Twenty-Ninth Anniversary of the Americans with Disabilities Act
On Friday, July 26, 2019, the HHS Office for Civil Rights celebrated the twenty-ninth anniversary of the Americans with Disabilities Act of 1990. Through the ADA, Congress recognized the inherent dignity of all persons with disabilities and ushered in a new era of independence, equality and opportunity.
At the signing of the ADA, President George H. W. Bush explained that the ADA was the “world’s first comprehensive declaration of equality for people with disabilities.”
In 2018, approximately 61 million adults in the U.S. reported having a disability affecting major life activities. President Bush emphasized how the ADA ensures individuals with disabilities have “the opportunity to blend fully and equally into the rich mosaic of the American mainstream.” They contribute their gifts and talents at home, in the workplace, and in every aspect of American life. Last year, the unemployment rate for individuals with disabilities fell to the lowest level in over a decade.

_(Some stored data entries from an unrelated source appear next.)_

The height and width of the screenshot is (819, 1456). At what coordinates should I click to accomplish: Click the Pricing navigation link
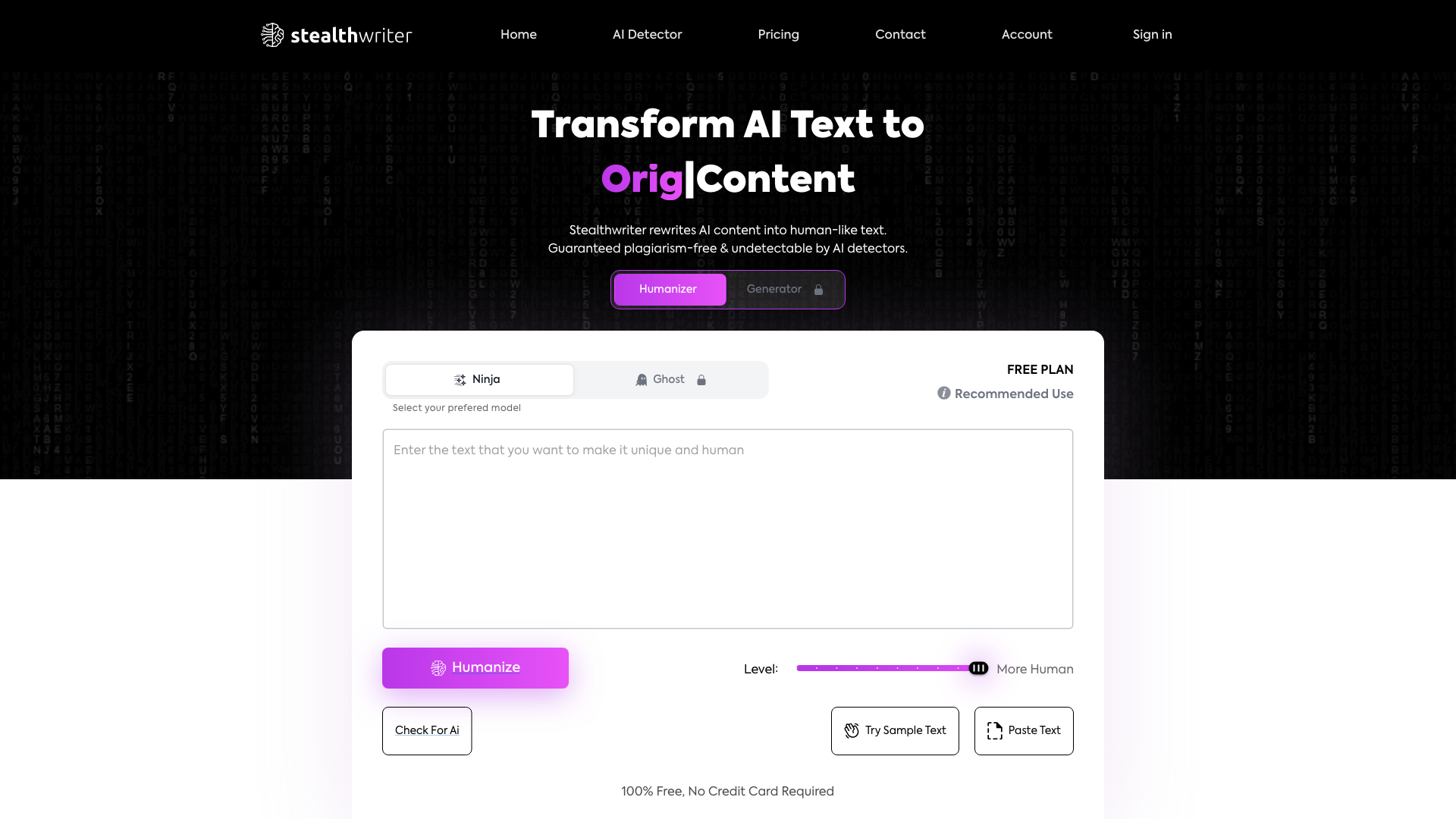(778, 35)
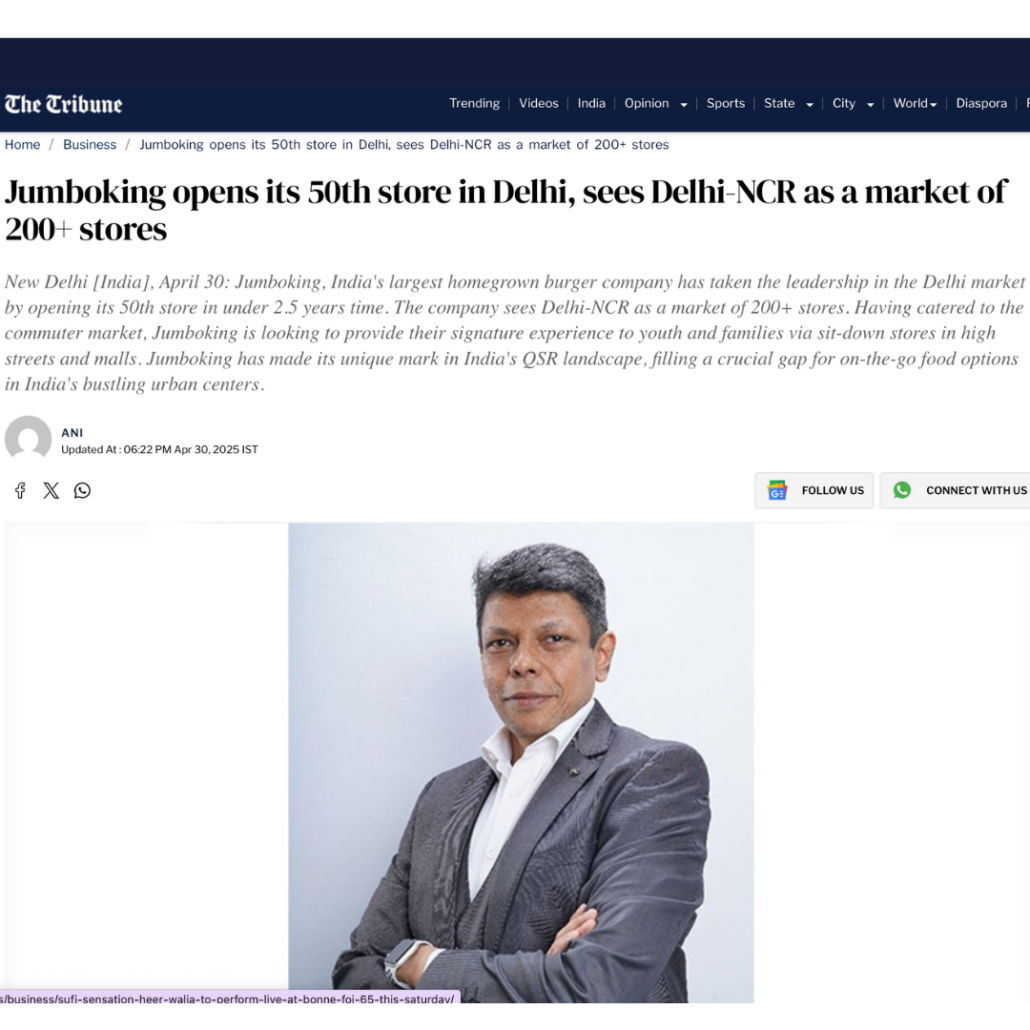
Task: Share article on Facebook icon
Action: tap(20, 491)
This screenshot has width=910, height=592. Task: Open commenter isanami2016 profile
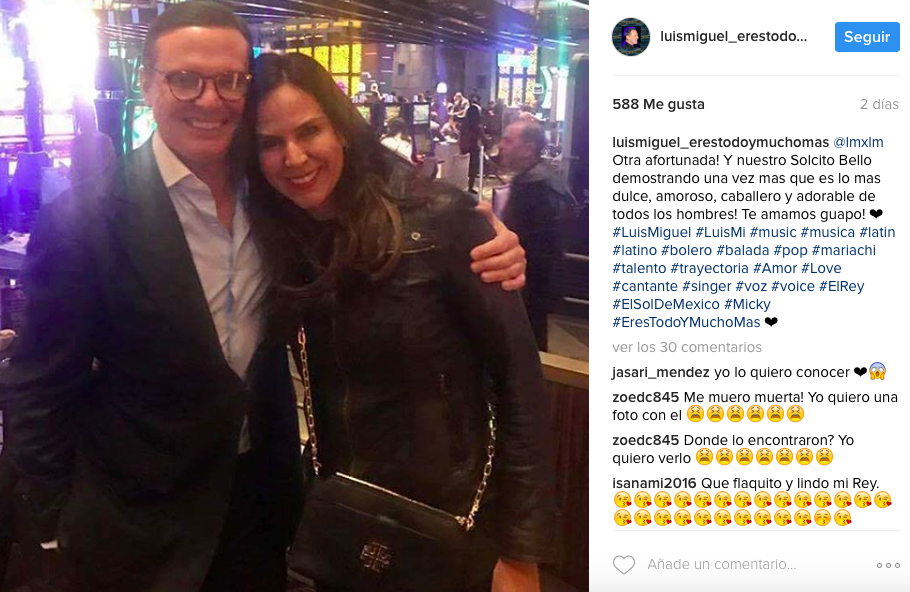tap(654, 483)
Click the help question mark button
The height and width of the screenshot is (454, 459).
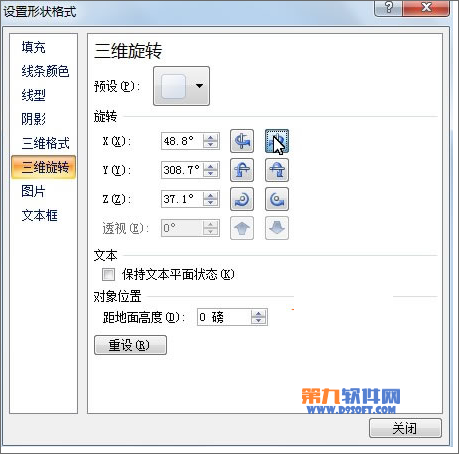(x=389, y=7)
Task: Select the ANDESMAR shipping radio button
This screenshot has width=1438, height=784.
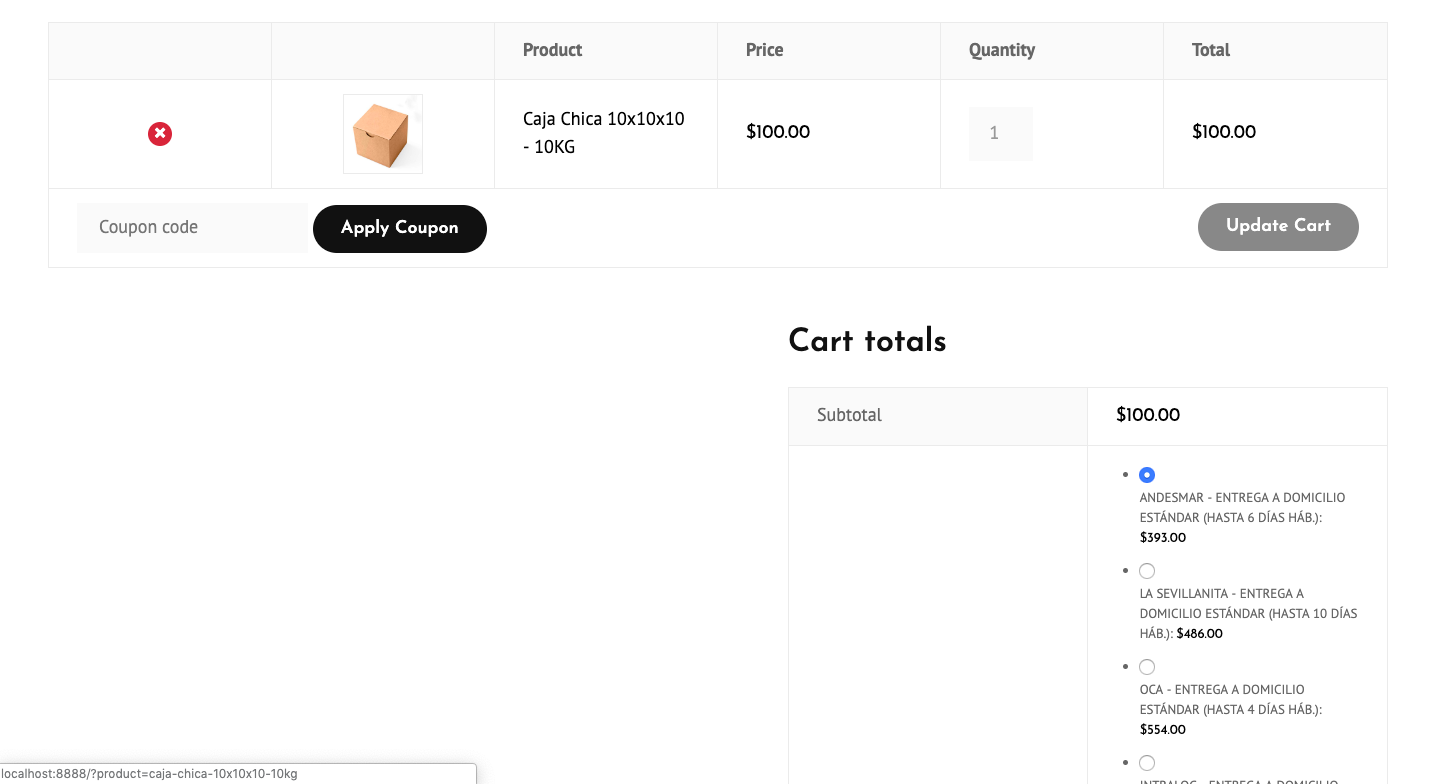Action: pyautogui.click(x=1147, y=475)
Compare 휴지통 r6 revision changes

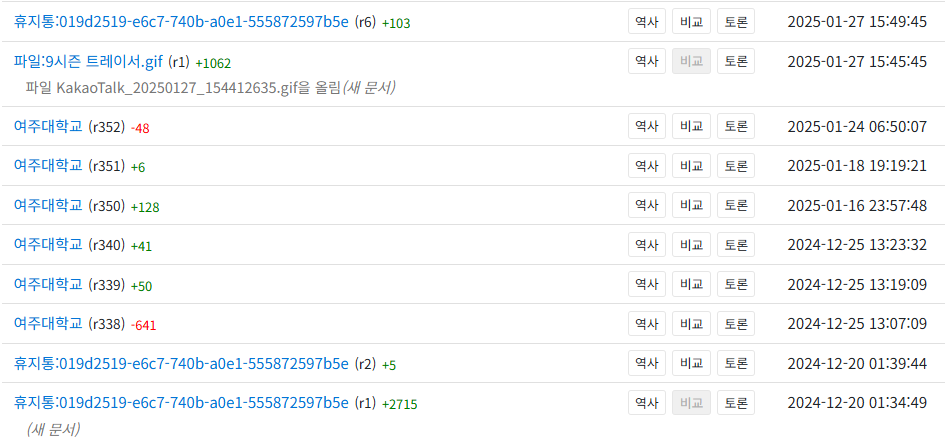click(x=691, y=21)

Our Nation affirmed its commitment to upholding civil rights when President Bush so rightly proclaimed, “we will not accept, we will not excuse, [and] we will not tolerate discrimination in America.” The HHS Office for Civil Rights ensures that individuals with disabilities receive equal access and need not fear discrimination in health care and social services programs. Although they have made a great deal of progress, they, and we, will continue to take the steps necessary to provide equal access to doctor’s offices, health clinics, nursing homes and hospitals.